Rainwear for fishing

Water is pretty much an essential part of fishing, but when a lot of the water arrives above the, well, waterline, it causes concerns for those seeking what swims.

Water is pretty much an essential part of fishing, but when a lot of the water arrives above the, well, waterline, it causes concerns for those seeking what swims below the, you know, waterline. OK, we're talking about rain — showers, downpours, liquid sunshine. Call it what you like, precipitation can be very problematic, unless you're well protected.


Bassmaster Elite Series pro Gary Klein says his foul weather gear plays an integral role in his performance. Because his livelihood depends upon being able to function outdoors regardless of Mother Nature's temperament, Klein judges what he wears with great discernment.

"One of the reasons outer wear is so important is not only for the rain but for the wind chill," he said. "When you sit down in the boat and run at 70-plus miles per hour, that's when the chill really gets you."

Klein prefers bibs with high midsections, waterproof zippers and storm flaps. "When I'm sitting and driving, it's important that my bibs have a midsection that is totally dry because everything that comes across the console hits me in the chest and pools in the crotch."

Same goes for the rain jacket — especially in the hood area. Minimizing the water that sneaks in through the face area is essential to staying dry, warm and operational. Similarly, sleeves should have some type of enclosure design such as glove inserts or Velcro straps to prevent water from creeping up your arms. Slip-on all-weather boots that enclose the cuffs of a rain suit are equally important.

Utility matters too, and Toyota Tundra provides its pro team with a rugged set of Gore-Tex Pro Qualifier foul weather gear from Bass Pro Shops that balances between protection and mobility. Cuff-to-hip zippers allow anglers to loosen the legs as needed for ventilation and for stepping into and out of the gear, while zippered slash pockets and large exterior cargo pockets keep essential items within easy reach.

In warmer months, Klein said he'll wear his bibs over shorts in the morning as a windbreaker. That's why lightweight durability gets high marks from anglers. "You want to be comfortable, and freedom of movement is important," Klein said.
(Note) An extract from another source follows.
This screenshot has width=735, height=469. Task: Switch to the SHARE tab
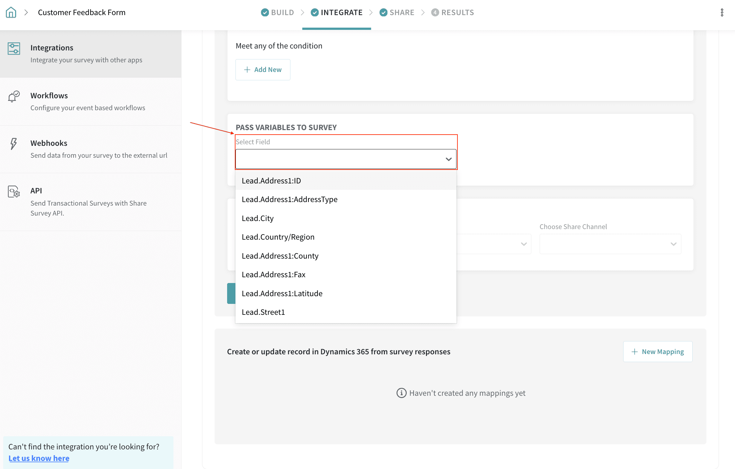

Also to this end, Klein wants his bib straps connected in the back, either in a crisscrossed design or a central joint. This prevents premature strap wear, which weakens the material and causes chronic slippage. Elsewhere, considering the amount of bending and kneeling anglers do during an average day, reinforced bib knees are a must.

Gloves are optional and it comes down to this: wet hands in warm weather — no big deal. Wet hands in cold weather — big, frosty deal. SealSkinz Waterproof Gloves are a popular choice for keeping hands dry while retaining mobility.

Lastly, don't forget the head gear. If you've ever taken a horsefly or bumblebee at 60-plus miles per hour, you know the feeling. Taking rain drops to the face for more than about 10 yards gets old in a hurry. You can use the console to duck and dodge, but for navigational safety, you'll need at least some eye clearance and that leaves plenty of forehead exposed for what will feel like a cheese grater raking your skin.

Motorcycle helmets are the main choice for folks who make their living on a bass boat, but you'll also see a lot of Save Phace Sports Utility Masks and ski goggles. Klein fits his SUM over a hoodie and then secures his rain jacket hood over both.


Co-anglers and Bassmaster Elite Series marshals can often get by with a hooded sweatshirt or rain gear hood pulled down tightly. Ski masks, balaclavas and buffs will suffice when there's only wind and no rain. However, when you gotta look up, you gotta shield your face.